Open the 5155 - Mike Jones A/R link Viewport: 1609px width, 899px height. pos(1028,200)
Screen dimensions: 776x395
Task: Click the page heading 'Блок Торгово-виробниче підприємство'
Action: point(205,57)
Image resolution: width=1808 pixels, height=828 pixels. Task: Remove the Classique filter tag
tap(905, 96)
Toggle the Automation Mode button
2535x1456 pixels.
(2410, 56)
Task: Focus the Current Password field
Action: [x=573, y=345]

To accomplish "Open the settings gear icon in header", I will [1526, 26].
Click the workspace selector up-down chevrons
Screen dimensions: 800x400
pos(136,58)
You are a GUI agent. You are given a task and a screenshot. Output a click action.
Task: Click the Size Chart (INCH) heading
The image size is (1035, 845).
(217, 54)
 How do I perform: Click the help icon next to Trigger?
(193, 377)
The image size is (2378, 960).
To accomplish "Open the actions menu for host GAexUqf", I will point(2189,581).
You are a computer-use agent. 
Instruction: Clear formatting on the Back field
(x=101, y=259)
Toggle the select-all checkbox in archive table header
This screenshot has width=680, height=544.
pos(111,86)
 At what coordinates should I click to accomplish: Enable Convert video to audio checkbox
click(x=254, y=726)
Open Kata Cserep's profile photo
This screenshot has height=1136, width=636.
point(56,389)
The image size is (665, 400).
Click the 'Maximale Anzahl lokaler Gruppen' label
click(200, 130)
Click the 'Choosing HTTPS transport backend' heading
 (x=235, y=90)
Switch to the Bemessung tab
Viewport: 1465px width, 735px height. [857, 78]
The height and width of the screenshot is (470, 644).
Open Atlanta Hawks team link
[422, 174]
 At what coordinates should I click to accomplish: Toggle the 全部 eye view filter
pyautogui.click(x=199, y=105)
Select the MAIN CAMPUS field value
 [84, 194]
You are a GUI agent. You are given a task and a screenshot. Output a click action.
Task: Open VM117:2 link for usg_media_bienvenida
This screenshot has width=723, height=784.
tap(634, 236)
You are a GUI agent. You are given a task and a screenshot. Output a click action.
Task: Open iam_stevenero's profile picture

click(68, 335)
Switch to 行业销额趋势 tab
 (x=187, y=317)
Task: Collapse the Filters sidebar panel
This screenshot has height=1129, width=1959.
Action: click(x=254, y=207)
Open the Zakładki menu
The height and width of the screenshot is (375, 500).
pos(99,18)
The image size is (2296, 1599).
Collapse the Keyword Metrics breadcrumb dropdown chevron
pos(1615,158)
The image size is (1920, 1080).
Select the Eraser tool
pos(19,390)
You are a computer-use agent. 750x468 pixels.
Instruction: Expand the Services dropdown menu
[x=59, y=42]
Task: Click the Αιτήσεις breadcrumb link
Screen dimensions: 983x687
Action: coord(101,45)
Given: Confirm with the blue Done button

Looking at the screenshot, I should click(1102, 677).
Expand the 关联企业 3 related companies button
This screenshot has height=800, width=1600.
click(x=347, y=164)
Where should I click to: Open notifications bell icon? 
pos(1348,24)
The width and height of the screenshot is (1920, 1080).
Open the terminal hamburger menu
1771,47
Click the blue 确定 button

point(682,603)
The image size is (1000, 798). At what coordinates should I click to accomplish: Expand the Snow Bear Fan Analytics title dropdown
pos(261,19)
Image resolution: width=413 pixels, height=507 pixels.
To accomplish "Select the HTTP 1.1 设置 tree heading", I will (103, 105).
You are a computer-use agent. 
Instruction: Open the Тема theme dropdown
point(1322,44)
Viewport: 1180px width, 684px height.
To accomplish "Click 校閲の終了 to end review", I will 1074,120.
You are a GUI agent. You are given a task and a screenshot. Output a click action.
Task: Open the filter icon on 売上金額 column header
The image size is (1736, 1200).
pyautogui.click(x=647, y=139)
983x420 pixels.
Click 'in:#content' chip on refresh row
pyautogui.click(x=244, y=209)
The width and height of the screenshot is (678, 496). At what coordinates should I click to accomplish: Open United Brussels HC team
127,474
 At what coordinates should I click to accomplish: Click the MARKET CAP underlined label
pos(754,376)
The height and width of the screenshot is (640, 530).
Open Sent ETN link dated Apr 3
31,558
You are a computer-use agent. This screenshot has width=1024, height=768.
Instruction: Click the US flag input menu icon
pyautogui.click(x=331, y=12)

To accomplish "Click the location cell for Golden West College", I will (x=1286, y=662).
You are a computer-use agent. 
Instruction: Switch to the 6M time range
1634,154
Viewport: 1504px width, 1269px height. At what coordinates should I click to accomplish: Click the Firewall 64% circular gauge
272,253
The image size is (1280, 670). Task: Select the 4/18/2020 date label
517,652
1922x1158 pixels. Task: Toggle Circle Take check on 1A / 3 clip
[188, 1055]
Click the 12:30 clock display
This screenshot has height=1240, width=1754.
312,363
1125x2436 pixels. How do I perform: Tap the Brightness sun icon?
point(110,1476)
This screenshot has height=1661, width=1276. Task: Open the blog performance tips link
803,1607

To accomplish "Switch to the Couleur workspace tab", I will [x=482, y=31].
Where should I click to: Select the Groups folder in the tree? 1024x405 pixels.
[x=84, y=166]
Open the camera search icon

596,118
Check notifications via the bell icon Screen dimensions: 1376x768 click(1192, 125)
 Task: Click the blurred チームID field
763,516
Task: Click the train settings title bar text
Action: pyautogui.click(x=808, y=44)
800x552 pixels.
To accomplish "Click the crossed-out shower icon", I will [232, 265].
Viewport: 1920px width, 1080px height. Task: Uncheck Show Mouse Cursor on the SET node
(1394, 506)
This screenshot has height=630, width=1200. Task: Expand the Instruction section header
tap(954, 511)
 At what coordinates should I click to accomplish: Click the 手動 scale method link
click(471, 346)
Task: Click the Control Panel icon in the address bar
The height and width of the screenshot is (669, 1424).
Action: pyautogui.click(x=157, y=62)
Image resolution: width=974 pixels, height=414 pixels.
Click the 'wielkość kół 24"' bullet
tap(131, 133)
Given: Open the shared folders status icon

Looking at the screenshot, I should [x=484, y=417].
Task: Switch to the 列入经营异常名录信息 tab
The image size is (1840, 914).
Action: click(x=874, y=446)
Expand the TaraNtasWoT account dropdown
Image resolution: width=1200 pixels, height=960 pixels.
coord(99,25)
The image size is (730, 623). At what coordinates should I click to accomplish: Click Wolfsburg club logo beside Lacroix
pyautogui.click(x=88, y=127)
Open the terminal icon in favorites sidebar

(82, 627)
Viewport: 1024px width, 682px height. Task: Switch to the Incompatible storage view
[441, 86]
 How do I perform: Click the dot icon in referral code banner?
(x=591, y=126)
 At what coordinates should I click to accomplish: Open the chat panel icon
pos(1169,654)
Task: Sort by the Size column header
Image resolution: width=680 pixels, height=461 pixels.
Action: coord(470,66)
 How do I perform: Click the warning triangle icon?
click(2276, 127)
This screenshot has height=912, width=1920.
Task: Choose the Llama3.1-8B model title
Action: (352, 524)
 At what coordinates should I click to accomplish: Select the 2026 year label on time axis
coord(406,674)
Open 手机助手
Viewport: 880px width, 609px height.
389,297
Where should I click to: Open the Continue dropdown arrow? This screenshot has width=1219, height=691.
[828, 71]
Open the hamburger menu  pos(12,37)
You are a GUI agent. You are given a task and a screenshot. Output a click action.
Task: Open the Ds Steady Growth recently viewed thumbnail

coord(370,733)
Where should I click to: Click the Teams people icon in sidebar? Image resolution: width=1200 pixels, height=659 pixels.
--------
▶ **What the task asks**: In the records, write out everything from the line containing "How do I perform: Click the dot" down to the line containing "coord(370,733)", with "hamburger menu" replaced by "navigation menu" and nothing else changed.

▶ **Response below**:
 How do I perform: Click the dot icon in referral code banner?
(x=591, y=126)
 At what coordinates should I click to accomplish: Open the chat panel icon
pos(1169,654)
Task: Sort by the Size column header
Image resolution: width=680 pixels, height=461 pixels.
Action: coord(470,66)
 How do I perform: Click the warning triangle icon?
click(2276, 127)
This screenshot has height=912, width=1920.
Task: Choose the Llama3.1-8B model title
Action: (352, 524)
 At what coordinates should I click to accomplish: Select the 2026 year label on time axis
coord(406,674)
Open 手机助手
Viewport: 880px width, 609px height.
389,297
Where should I click to: Open the Continue dropdown arrow? This screenshot has width=1219, height=691.
[828, 71]
Open the navigation menu  pos(12,37)
You are a GUI agent. You are given a task and a screenshot. Output a click action.
Task: Open the Ds Steady Growth recently viewed thumbnail

coord(370,733)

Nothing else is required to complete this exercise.